A volte l’odore del rosmarino può attenuarsi, ma l’olio base essere ancora accettabile. In questi casi l’olio potrebbe avere perso parte dell’intensità aromatica, ma non avere ancora sviluppato sentori rancidi. La decisione se continuare a usarlo dipende anche dall’uso previsto e dalla tua sensibilità olfattiva.
Conservazione dell’olio di rosmarino fatto in casa
Quando l’olio è prodotto in casa, la fase di preparazione influenza moltissimo la sua futura conservazione. Se usi rosmarino fresco, la presenza di acqua nelle foglie e nei rametti è più alta e la possibilità di contaminazioni è maggiore. Per questo molti preferiscono usare rosmarino secco, ben pulito e privo di tracce di umidità, riducendo così il rischio di fermentazioni o muffe.
Dopo il periodo di macerazione, filtrare con cura l’olio, magari più di una volta, è un passaggio essenziale. Un primo filtraggio elimina i pezzi grossolani, un secondo, con una garza o un filtro più fine, aiuta a rimuovere le particelle più piccole. Solo dopo questa pulizia conviene trasferire l’olio nel contenitore definitivo.
Etichettare il flacone con la data di preparazione è un gesto semplice ma molto utile. Ti permette di tenere traccia del tempo che passa e di decidere con maggiore consapevolezza quando è il caso di dare la precedenza a quell’olio rispetto ad altri o quando, dopo molti mesi, iniziare a valutarne l’eventuale sostituzione.
Se prevedi di non usare spesso l’olio, puoi preparare quantità più piccole, giusto quanto basta per qualche mese. Meglio rifare una macerazione in più, partendo da rosmarino fresco e olio base nuovo, che dover buttare via una grande quantità di olio irrancidito.

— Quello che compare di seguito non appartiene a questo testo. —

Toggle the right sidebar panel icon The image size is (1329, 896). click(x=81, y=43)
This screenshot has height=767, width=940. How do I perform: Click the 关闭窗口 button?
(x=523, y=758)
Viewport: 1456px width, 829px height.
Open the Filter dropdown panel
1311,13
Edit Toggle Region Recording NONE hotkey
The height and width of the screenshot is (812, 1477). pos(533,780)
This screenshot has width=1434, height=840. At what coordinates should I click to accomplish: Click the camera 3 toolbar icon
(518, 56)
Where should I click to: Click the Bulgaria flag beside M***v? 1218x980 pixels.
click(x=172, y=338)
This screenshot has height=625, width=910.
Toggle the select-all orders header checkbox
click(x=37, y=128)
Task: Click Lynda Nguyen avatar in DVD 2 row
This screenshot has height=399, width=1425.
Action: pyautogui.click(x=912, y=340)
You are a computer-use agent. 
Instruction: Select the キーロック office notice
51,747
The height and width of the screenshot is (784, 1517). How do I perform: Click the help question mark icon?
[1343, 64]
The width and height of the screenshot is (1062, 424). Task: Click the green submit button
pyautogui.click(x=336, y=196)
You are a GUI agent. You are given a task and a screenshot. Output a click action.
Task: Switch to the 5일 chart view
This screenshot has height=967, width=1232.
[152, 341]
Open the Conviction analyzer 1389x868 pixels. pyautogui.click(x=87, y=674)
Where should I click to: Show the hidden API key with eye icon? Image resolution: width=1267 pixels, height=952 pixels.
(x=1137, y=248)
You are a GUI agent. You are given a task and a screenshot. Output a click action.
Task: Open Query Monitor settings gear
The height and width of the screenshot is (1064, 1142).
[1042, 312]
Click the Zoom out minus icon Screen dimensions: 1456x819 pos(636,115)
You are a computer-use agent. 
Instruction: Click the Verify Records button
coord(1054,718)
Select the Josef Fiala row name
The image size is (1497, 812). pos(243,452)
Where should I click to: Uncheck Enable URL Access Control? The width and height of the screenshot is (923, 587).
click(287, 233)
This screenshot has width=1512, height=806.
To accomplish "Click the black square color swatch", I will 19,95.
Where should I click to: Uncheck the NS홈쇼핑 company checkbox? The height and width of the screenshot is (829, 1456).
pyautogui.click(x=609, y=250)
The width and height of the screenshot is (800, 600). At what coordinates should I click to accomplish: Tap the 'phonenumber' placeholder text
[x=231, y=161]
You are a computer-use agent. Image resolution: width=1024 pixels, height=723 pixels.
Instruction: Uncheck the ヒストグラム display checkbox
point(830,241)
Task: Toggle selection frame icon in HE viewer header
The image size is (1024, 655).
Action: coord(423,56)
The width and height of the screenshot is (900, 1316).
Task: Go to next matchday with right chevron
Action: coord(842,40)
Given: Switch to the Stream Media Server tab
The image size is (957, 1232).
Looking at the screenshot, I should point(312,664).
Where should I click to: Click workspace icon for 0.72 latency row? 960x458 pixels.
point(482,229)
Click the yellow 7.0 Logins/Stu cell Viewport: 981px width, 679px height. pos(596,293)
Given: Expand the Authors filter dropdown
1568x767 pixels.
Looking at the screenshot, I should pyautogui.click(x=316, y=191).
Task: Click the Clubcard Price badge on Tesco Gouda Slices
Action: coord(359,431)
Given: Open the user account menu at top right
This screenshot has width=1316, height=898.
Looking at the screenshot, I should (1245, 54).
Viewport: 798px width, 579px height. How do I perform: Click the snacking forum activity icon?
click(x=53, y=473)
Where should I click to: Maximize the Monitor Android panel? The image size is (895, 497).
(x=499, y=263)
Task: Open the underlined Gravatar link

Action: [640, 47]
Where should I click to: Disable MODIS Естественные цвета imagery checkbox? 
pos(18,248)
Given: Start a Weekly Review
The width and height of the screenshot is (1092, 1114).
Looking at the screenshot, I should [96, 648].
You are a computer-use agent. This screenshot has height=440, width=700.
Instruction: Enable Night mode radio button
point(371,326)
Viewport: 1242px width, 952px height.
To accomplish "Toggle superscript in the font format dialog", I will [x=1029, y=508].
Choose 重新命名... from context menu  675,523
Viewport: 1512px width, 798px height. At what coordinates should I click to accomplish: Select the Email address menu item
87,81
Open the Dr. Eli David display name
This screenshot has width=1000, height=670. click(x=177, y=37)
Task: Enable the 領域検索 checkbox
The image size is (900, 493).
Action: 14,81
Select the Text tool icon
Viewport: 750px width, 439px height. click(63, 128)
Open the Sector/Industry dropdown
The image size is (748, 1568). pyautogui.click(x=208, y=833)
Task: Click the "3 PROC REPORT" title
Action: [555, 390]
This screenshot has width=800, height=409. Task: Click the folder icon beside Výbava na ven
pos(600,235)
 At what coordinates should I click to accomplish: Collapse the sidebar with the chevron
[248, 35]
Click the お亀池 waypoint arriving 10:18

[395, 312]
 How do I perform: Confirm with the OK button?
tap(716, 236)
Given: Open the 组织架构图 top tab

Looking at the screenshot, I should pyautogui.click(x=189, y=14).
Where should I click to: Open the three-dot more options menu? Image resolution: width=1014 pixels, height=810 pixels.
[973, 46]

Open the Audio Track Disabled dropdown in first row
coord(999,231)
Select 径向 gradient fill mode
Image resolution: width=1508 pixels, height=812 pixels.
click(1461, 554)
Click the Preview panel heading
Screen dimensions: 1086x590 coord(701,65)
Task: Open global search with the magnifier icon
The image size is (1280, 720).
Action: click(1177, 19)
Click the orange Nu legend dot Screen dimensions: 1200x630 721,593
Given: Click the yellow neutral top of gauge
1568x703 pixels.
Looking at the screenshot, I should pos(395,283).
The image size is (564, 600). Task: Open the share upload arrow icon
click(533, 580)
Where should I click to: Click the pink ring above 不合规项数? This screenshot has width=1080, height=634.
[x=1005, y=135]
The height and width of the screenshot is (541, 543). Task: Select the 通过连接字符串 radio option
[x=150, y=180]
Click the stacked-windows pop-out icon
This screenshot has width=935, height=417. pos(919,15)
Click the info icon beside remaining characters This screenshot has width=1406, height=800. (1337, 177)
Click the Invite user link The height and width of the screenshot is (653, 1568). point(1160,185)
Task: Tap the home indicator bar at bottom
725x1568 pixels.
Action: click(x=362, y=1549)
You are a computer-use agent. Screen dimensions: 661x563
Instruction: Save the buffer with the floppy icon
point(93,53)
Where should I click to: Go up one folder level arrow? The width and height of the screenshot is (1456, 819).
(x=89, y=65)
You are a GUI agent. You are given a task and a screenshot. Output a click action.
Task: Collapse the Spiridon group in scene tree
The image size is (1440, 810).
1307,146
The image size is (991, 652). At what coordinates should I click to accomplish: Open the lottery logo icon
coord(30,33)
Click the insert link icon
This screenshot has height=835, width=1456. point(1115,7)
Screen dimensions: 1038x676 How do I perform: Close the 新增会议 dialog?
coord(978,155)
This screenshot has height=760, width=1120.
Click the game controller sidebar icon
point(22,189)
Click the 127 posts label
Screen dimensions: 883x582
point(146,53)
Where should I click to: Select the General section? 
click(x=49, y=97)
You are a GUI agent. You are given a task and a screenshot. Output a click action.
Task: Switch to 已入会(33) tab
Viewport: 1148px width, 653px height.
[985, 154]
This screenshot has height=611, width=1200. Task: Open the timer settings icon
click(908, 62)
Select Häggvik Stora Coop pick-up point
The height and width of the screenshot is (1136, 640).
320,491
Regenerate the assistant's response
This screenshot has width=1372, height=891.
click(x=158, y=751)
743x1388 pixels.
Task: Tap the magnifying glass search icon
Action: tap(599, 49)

Conservare l’olio di rosmarino integrato in cosmetici
Spesso l’olio di rosmarino non viene usato da solo, ma come ingrediente di shampoo, sieri, maschere, oli per massaggio già pronti. In questi casi, le regole di conservazione seguono quelle del prodotto finito, che di solito contiene anche acqua, emulsionanti e conservanti.
Un flacone di olio per capelli con rosmarino, acquistato già formulato, andrà tenuto chiuso, a riparo da luce e calore, e utilizzato entro il periodo indicato dal PAO, il simbolo del barattolino aperto con un numero di mesi. Non è necessario conservarlo in frigorifero, a meno che il produttore non lo suggerisca espressamente.
Se prepari da te un olio da massaggio o un siero oleoso con qualche goccia di olio essenziale di rosmarino, le regole tornano simili a quelle dell’olio in infusione. Anche qui, meglio scegliere contenitori piccoli, vetro scuro, tappo ben chiudibile, ambiente fresco e uso entro alcuni mesi.